Todo el que llama a la puerta es bienvenido

Osho,
Soy un pecador. ¿Yo también puedo convertirme en tu sannyasin?

¡Sí, por supuesto! En realidad, solo los pecadores pueden convertirse en sannyasins. Las personas que se consideran santas o más beatas que tú están cerradas, están muertas. No son capaces de vivir, no son capaces de celebrar.
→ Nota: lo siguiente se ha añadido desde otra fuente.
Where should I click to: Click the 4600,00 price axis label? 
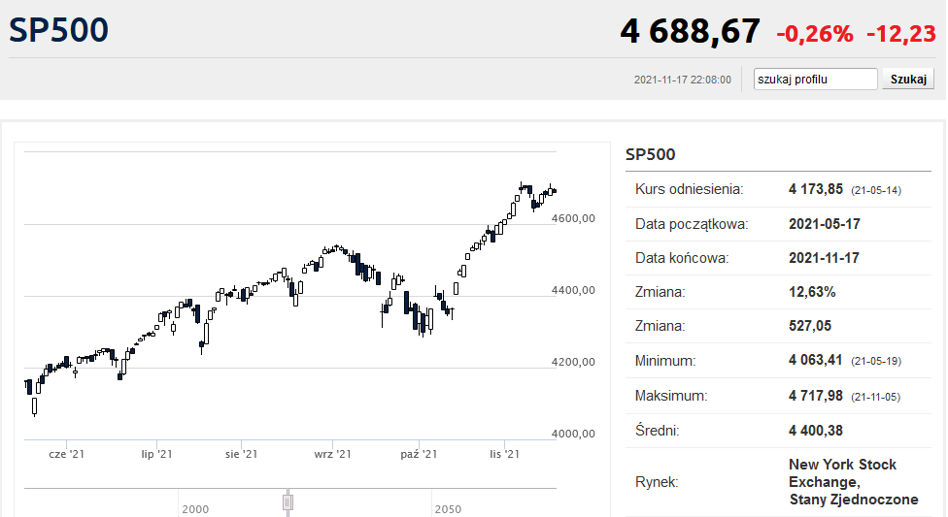[574, 218]
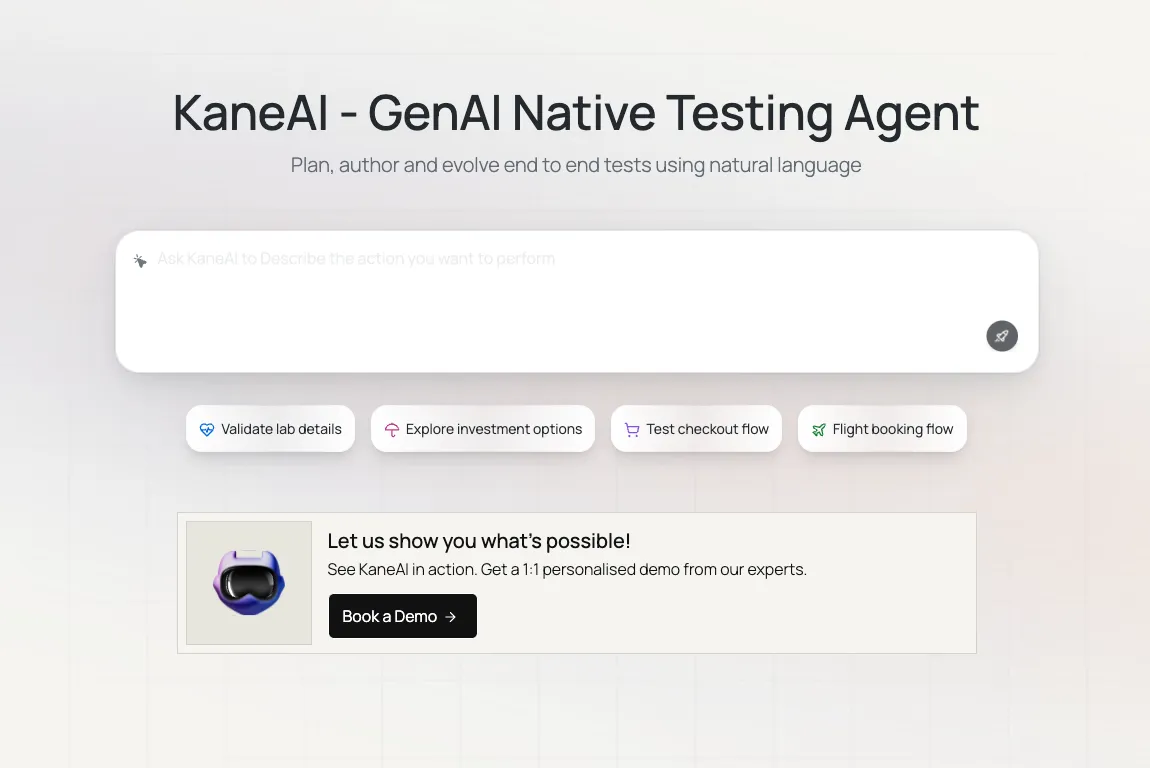Click the Book a Demo button
Image resolution: width=1150 pixels, height=768 pixels.
(403, 616)
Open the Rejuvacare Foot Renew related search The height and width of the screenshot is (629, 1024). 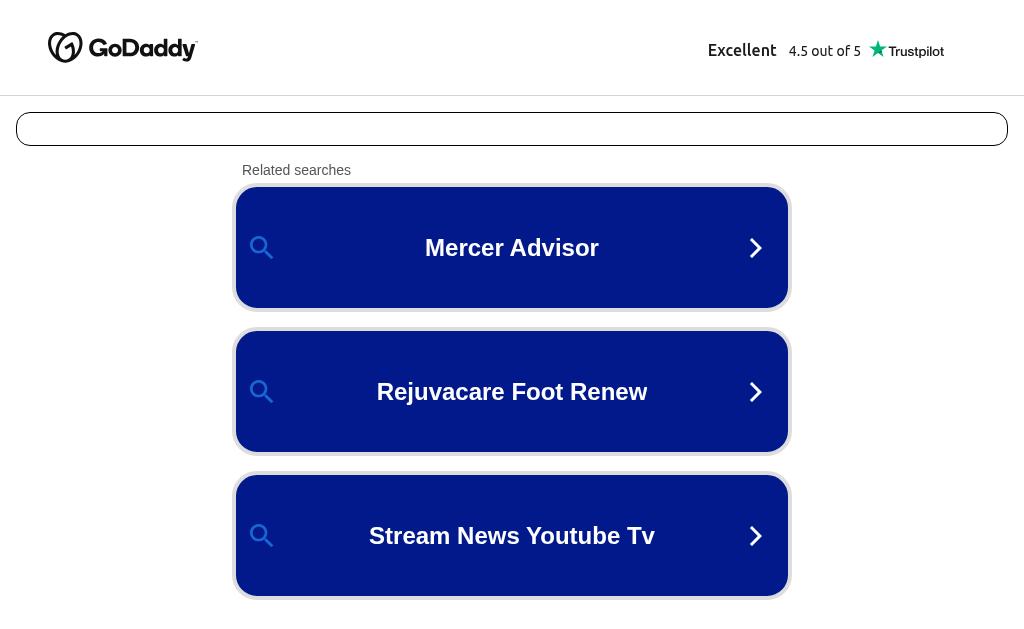point(512,392)
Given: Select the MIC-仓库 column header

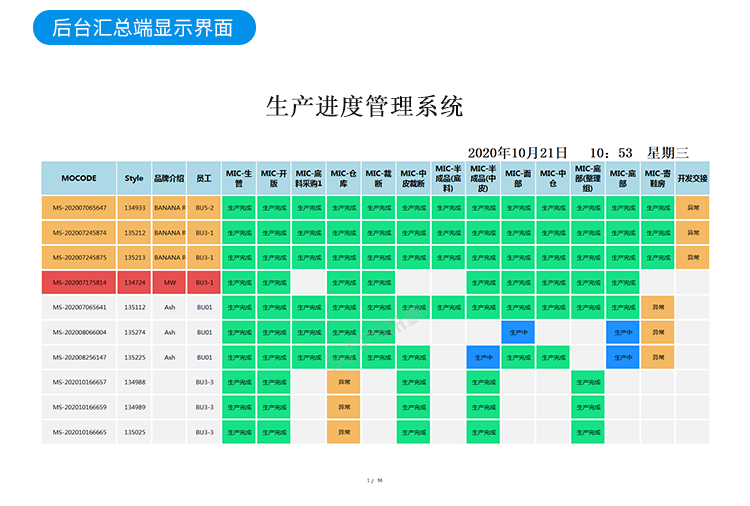Looking at the screenshot, I should (x=344, y=178).
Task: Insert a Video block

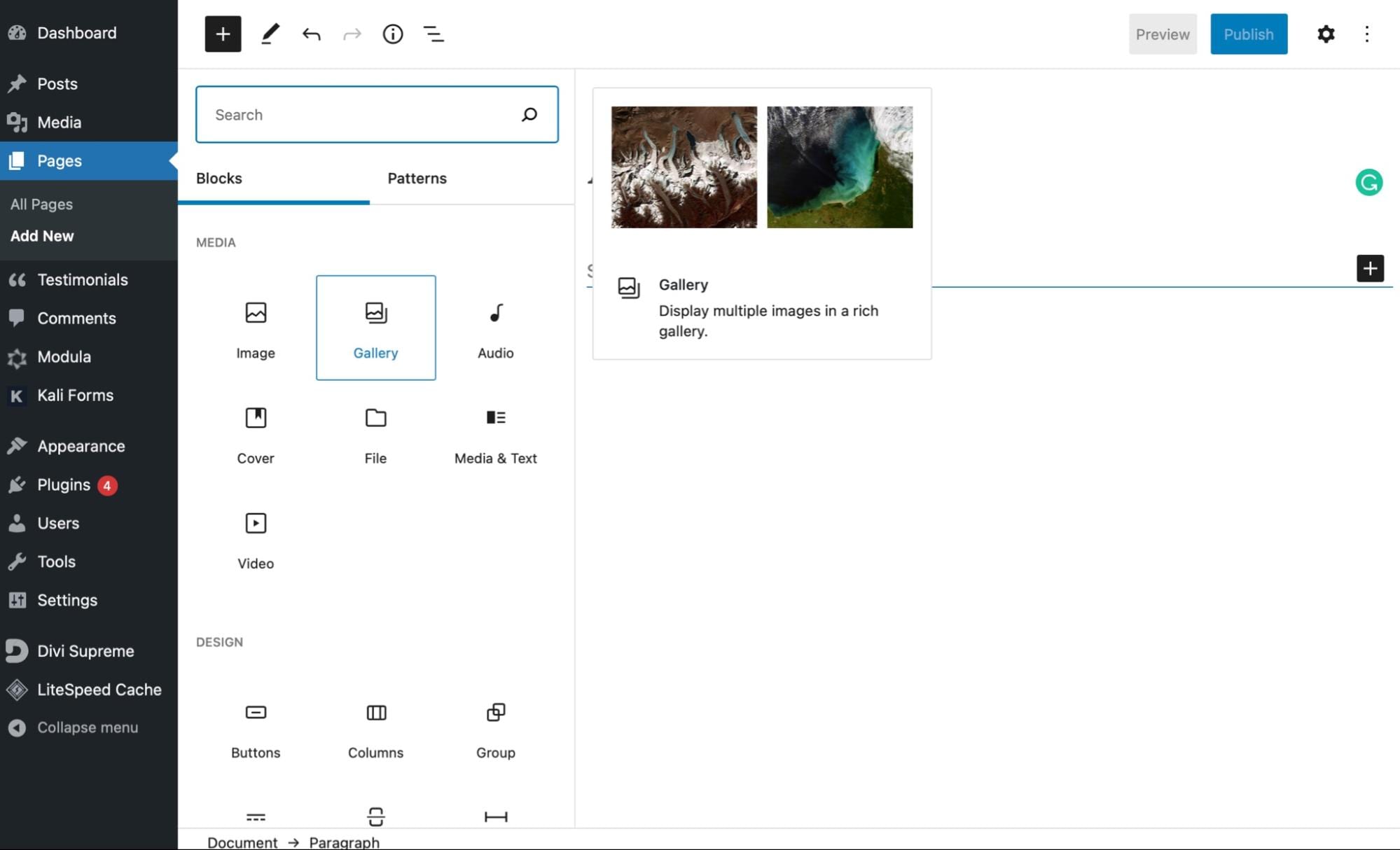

El sannyas es la celebración de la vida, y el pecado es natural, es natural en el sentido de que eres un ser inconsciente. ¿Qué puedes hacer? Dentro de la inconsciencia es inevitable cometer pecados. Pecar significa simplemente no saber lo que haces, no darte cuenta, y por eso todo lo que haces está mal. Pero el hecho de reconocer que «soy un pecador» ya es el principio de una gran peregrinación. Reconocer que «soy un pecador» es el principio de la auténtica virtud. Darte cuenta de que «soy ignorante» es el primer atisbo de sabiduría.

El verdadero problema surge con las personas que llegan cargadas de conocimientos. Todos esos conocimientos son prestados, y por lo tanto no sirven para nada. Las personas que se consideran virtuosas por haberse construido una personalidad determinada no están al alcance de Dios. Vuestros santos son los que están más alejados, porque Dios es la vida y los santos han renunciado a la vida. Renunciando a la vida han renunciado a Dios.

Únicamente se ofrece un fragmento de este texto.